Epstein Email Conversations

An interactive visualization of publicly released emails connected to Jeffrey Epstein

About

This project is an interactive visualization of publicly released email records connected to Jeffrey Epstein. It maps communication patterns across the archive, including group conversations and one-to-one exchanges.

The goal is to make a large body of material more navigable while preserving its relational structure. The visualization emphasizes structural clarity rather than interpretation. It does not draw conclusions, and appearance in the dataset does not imply wrongdoing.

The archive contains correspondence among lawyers, journalists, assistants, financial advisors, and other professionals. Many of these interactions are routine. The visualization presents all of them without editorial filtering.

Best experienced on desktop.

Data

The source material is drawn from two public releases:

Department of Justice — Released under the Epstein Files Transparency Act (EFTA), January 2026. A subset of the available datasets have been processed so far (Data Sets 9, 11, and 12), with additional sets pending.
House Oversight Committee — Released November 2025, accessed via a publicly available HuggingFace dataset.

Metric	Count
Email threads processed	22,707
Individual messages	39,987
People tracked	685
Communication environments	27

The dataset represents a subset of the total DOJ EFTA releases. Not all available datasets have been ingested yet, and the archive may grow as additional documents are processed. When viewing individual threads, the visualization provides source attribution with links to original documents.

FAQ

Does appearing in this visualization imply wrongdoing?
No. Many people in this archive are lawyers, journalists, assistants, and other professionals who interacted with Epstein's orbit for entirely legitimate reasons. Presence in the dataset reflects only that a person's name appears in the released email records.

What are the "rooms"?
Rooms are groups of people who frequently appeared together in the same email conversations. They are generated algorithmically, not by editorial choice. A room represents a communication pattern, not a physical location or organizational unit.
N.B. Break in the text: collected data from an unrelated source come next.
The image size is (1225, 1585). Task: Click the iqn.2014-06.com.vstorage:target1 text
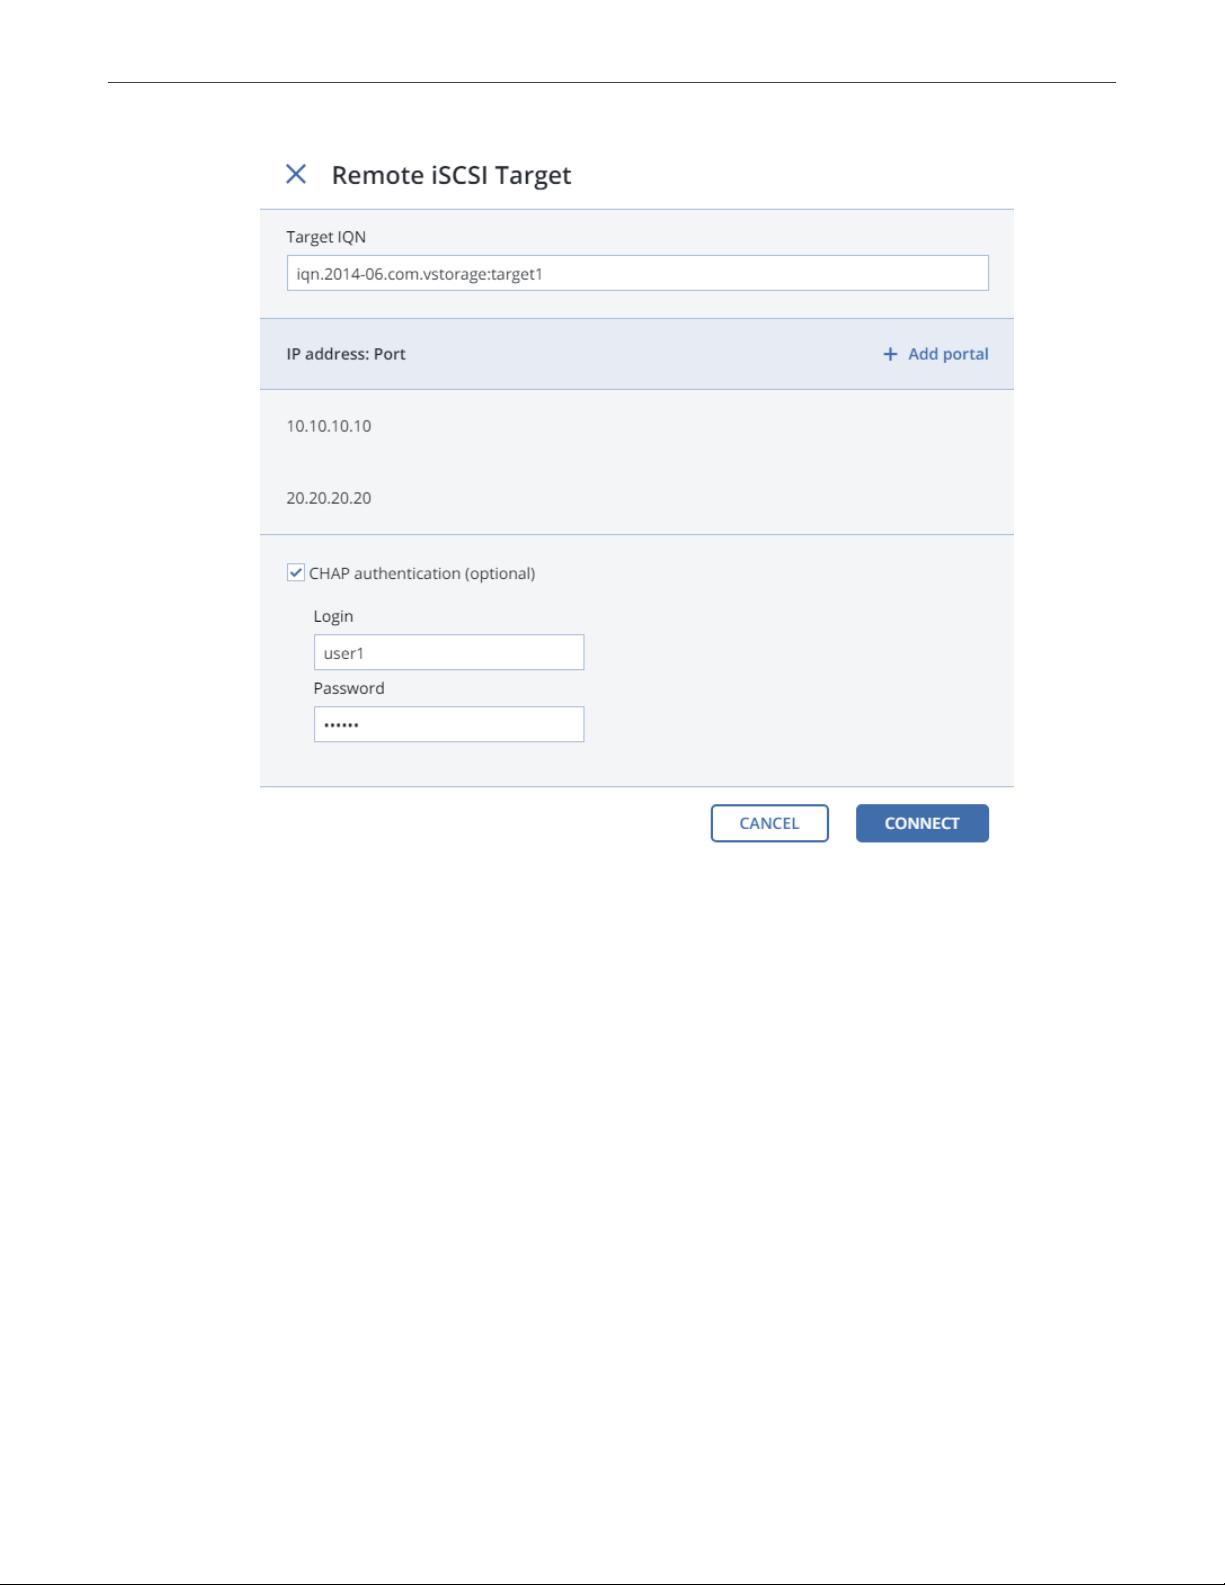(x=420, y=274)
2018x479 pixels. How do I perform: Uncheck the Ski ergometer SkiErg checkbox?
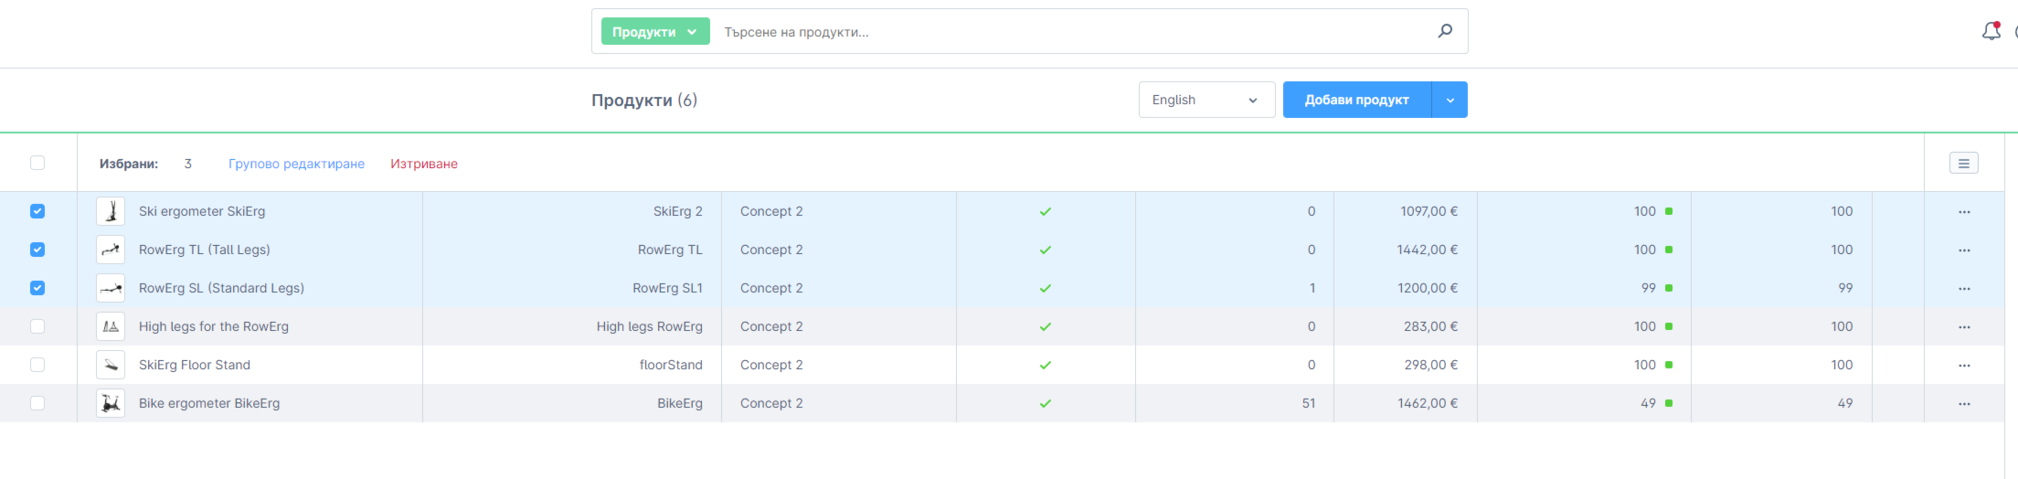click(x=38, y=211)
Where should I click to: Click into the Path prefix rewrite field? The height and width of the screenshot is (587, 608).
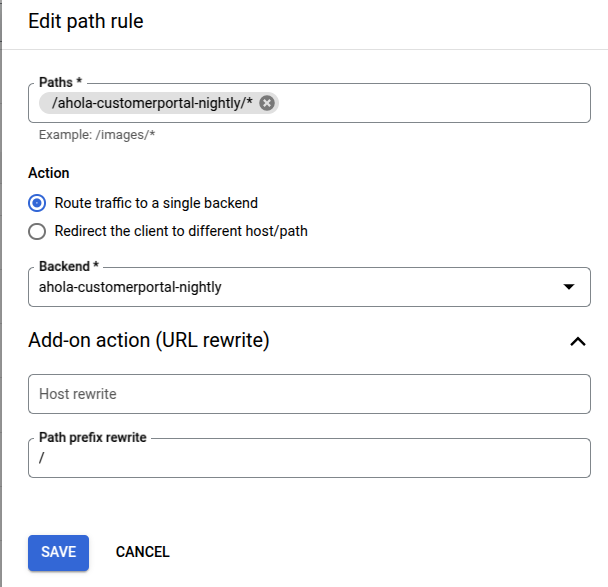click(309, 458)
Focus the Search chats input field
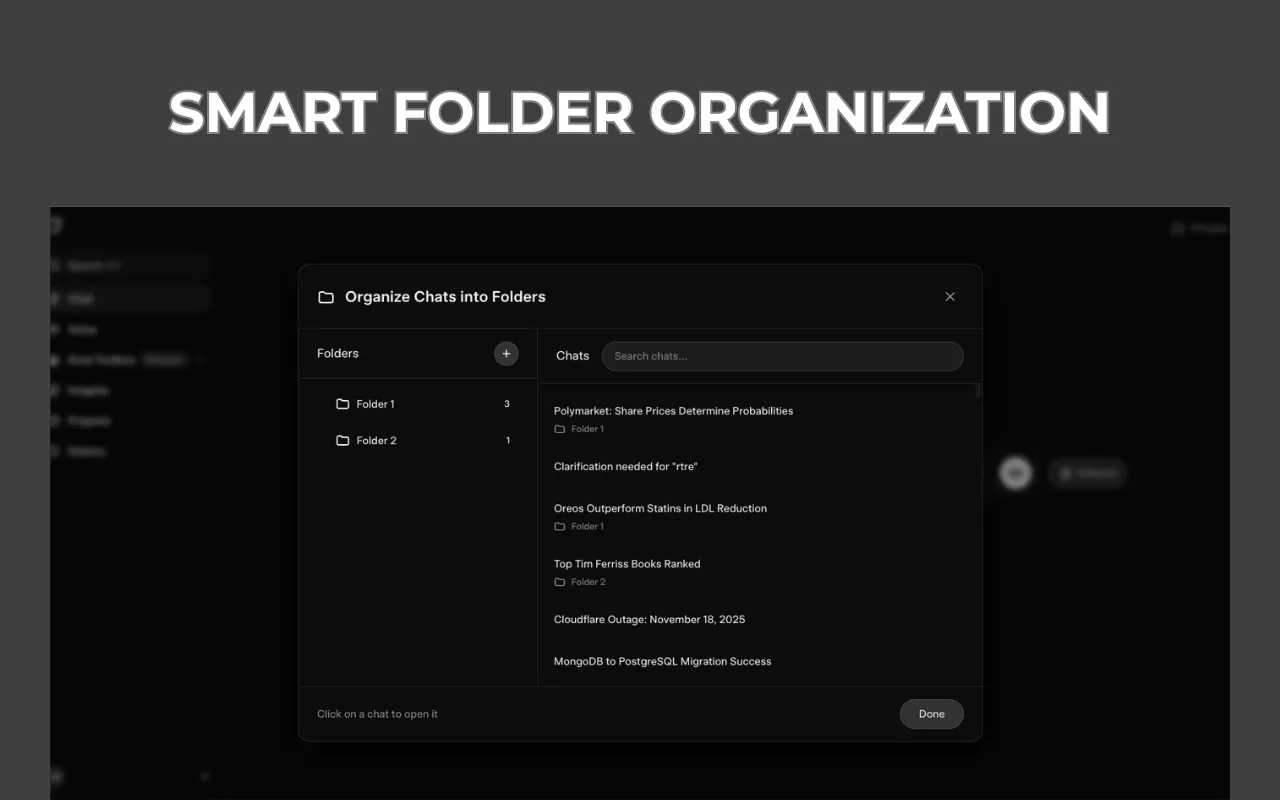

What does "Talked About" mean?
The visualization distinguishes between people who directly sent or received emails (participants) and people whose names appear in email body text but who were not on the message (mentions). Being mentioned is not the same as being part of a conversation.

What do the thread badges mean?
Threads may carry badges: "Notable" for threads flagged by the scoring system, "Contradiction" for threads containing evidence that may conflict with someone's public claims, and "Revealing" for threads assessed as containing sensitive information. These are analytical markers, not editorial judgments.

How current is this data?
The dataset reflects a subset of documents available as of early 2026. Additional DOJ datasets are being processed over time. The visualization will be updated as new material is ingested.

Method

Source documents are PDF files from the DOJ. Many are scanned images, so text is extracted using OCR where needed. The system then identifies email messages within each document and resolves sender/recipient identities — merging name variants, nicknames, and email addresses into single identities where possible.

The "rooms" are generated automatically through community detection: when the same group of people appears together across multiple email threads, the algorithm clusters them. These clusters are not hand-picked — they emerge from communication patterns in the data.

Individuals are flagged as "notable" through automated scoring based on Wikipedia presence, inferred role, mention frequency, and email volume. The system also evaluates threads for significance and checks for contradictions with participants' public statements.

AI disclosure. AI (Claude, by Anthropic) assists with entity extraction, name deduplication, role inference, topic labeling, and pattern detection. All AI outputs are treated as provisional.

Limitations

The dataset represents a subset of publicly released materials. It does not represent the totality of anyone's communications.
The archive will change as additional DOJ datasets are processed.
Extracted data may contain errors due to document quality, scanning artifacts, or parsing ambiguity.
Some identities may be imperfectly resolved, particularly for common names or email-only identifiers.
AI analysis is probabilistic. Role inferences, topic labels, and significance ratings may be incorrect and should be treated as starting points, not conclusions.
Contradiction flags reflect discrepancies between public claims and email evidence as assessed by AI. Context may be missing and interpretation may be wrong.
Being mentioned in an email is fundamentally different from being a participant. The visualization distinguishes between these, but viewers should attend to this distinction.

Technical Notes

Built with D3.js using SVG and HTML Canvas. All processing is client-side — the application loads pre-computed JSON files and renders them in the browser.

Entity resolution. Names are normalized via a curated alias table, heuristic nickname matching, and AI-assisted deduplication. Non-person entities are filtered out.

Community detection. Clusters are identified using greedy modularity optimization on a co-presence graph, with edge weights reflecting interaction type (direct exchanges weighted highest).

Pipeline. Two-pass approach: an initial snapshot bootstraps the people index, enrichment scripts add Wikipedia data and AI analysis, then a second pass incorporates all signals for final scoring and community structure.